**À faire**
(1) D'après le texte sur les cultivateurs de camerises, pourquoi l'équipe de pathologie du CLA a-t-elle eu besoin de trois ans ? Dites aussi comment ce temps s'est réparti.
(2) Répondez à ces questions à partir du texte sur les cultivateurs de camerises :
(a) Combien d'essais sur l'efficacité le CLA a-t-il réalisés ?
(b) Dans quelle ville se trouve le laboratoire de chimie analytique du CLA ?
(c) Quand le CLA a-t-il remis ses rapports à l'ARLA ?
(3) Reprenez le texte sur les cultivateurs de camerises juste après sa dernière phrase et poursuivez-le.

Credit: Opioła Jerzy (Poland), CC BY-SA 3.0, via Wikimedia Commons

En 2015, ce fut le tour des cultivateurs de camerises.

Ces cultivateurs souhaitaient que le CLA élargisse le profil d’emploi du Flint, un fongicide à large spectre dont la trifloxystrobine est l’ingrédient actif, afin d’y inclure l’oïdium pour la camerise.

Il aura fallu trois ans à l’équipe de pathologie du CLA pour satisfaire aux exigences réglementaires strictes de l’ARLA : deux ans pour produire les données, et un an pour rédiger les rapports sur les résidus et la valeur.

Dans le cadre de ses travaux, le CLA a réalisé quatre essais sur l’efficacité et huit essais au champ sur les résidus en Colombie-Britannique et au Québec. Le CLA a également effectué un essai définitif sur les résidus à son laboratoire de chimie analytique de Vineland, en Ontario.

Après que le CLA ait présenté ses rapports à l’ARLA à la fin 2018, cette dernière a pris la relève. L’ARLA en est maintenant aux dernières étapes de son évaluation, dans le cadre desquelles elle évalue l’étiquette du produit avant d’homologuer l’utilisation du Flint pour la camerise.

Entretemps, les cultivateurs de camerises ont à nouveau assisté à l’atelier annuel du CLA en 2016. Même s’ils s’attendaient à pouvoir utiliser le fongicide Flint à l’avenir, les cultivateurs souhaitent en outre obtenir des options de rotation des produits.

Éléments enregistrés

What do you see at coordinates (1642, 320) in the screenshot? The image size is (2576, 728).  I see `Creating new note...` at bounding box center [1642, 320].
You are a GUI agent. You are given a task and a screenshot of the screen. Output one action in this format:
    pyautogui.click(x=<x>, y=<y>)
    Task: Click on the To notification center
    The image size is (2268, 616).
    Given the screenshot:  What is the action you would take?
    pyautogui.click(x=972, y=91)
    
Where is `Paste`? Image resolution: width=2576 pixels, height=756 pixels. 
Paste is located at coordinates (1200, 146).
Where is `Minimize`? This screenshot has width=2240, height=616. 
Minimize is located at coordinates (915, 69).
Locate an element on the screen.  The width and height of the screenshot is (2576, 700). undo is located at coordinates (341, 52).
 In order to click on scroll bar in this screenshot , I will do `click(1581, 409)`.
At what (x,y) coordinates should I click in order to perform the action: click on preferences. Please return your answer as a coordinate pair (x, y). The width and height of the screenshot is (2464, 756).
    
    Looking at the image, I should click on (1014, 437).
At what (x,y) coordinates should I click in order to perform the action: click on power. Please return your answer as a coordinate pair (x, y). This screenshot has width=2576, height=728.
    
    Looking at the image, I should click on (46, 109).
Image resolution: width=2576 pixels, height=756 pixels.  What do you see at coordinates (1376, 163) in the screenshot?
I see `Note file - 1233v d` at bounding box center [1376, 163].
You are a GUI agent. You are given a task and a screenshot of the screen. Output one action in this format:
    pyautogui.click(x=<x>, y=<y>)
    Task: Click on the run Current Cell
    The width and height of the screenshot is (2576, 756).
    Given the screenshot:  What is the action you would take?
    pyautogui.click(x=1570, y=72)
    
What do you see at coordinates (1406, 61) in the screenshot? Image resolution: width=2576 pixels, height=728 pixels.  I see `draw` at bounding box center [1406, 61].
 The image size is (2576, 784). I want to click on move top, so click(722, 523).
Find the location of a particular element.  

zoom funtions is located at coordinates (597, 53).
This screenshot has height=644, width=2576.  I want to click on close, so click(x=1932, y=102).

**Réponses dans l'ordre**
(1) L'équipe devait satisfaire aux exigences réglementaires strictes de l'ARLA. Elle a consacré deux ans à produire les données, puis un an à rédiger les rapports sur les résidus et la valeur.

(2)
(a) Quatre.
(b) À Vineland, en Ontario.
(c) À la fin 2018.

(3)
« Ce que les cultivateurs souhaitent, particulièrement lorsqu’il s’agit d’une nouvelle culture, c’est d’avoir accès à diverses options de rotation, soit de pouvoir utiliser différents produits qui appartiennent à des groupes chimiques différents et qui ont un mode d’action différent. Ceci leur permet de lutter contre la maladie et de retarder l’acquisition de résistance », explique Jean-François Dubuc, responsable d’étude au Centre de recherche et de développement du CLA à St-Jean-sur-Richelieu.

À l’époque, les cultivateurs ne savaient pas quel produit proposer pour homologation. Ils ont donc demandé au CLA d’effectuer des essais de sélection pour évaluer l’efficacité de neuf fongicides pour lutter contre l’oïdium dans la culture des camerises.

Selon ses résultats, le CLA a déterminé que le Miravis Prime, un produit systémique de contact contenant deux ingrédients actifs (pydiflumétofène et fludioxonil) était à privilégier. Les cultivateurs, encouragés par les résultats du CLA, ont ajouté le produit au plan de travail du CLA qui, en 2018, a commencé la réalisation des essais d’efficacité nécessaires à l’homologation. Malgré les retards causés par une faible pression exercée par les organismes nuisibles et la pandémie, le CLA espère remplir les exigences d’essais pendant la présente saison

Si les résultats sont concluants, le CLA prévoit compléter et présenter son rapport à l’ARLA d’ici la fin 2022.

Il n’y a nul doute qu’il s’agit d’un long processus. Mais en fin de compte, grâce au CLA, les cultivateurs de camerises pourront ajouter deux fongicides à leur trousse d’outils de lutte contre l’oïdium.

Autres outils à venir pour les cultivateurs de camerises

L’histoire ne s’arrête pas là pour les cultivateurs de camerises.

Après avoir lancé le CLA à la recherche de fongicides contre l’oïdium, les producteurs de camerises se sont employés à trouver des solutions de lutte contre les mauvaises herbes.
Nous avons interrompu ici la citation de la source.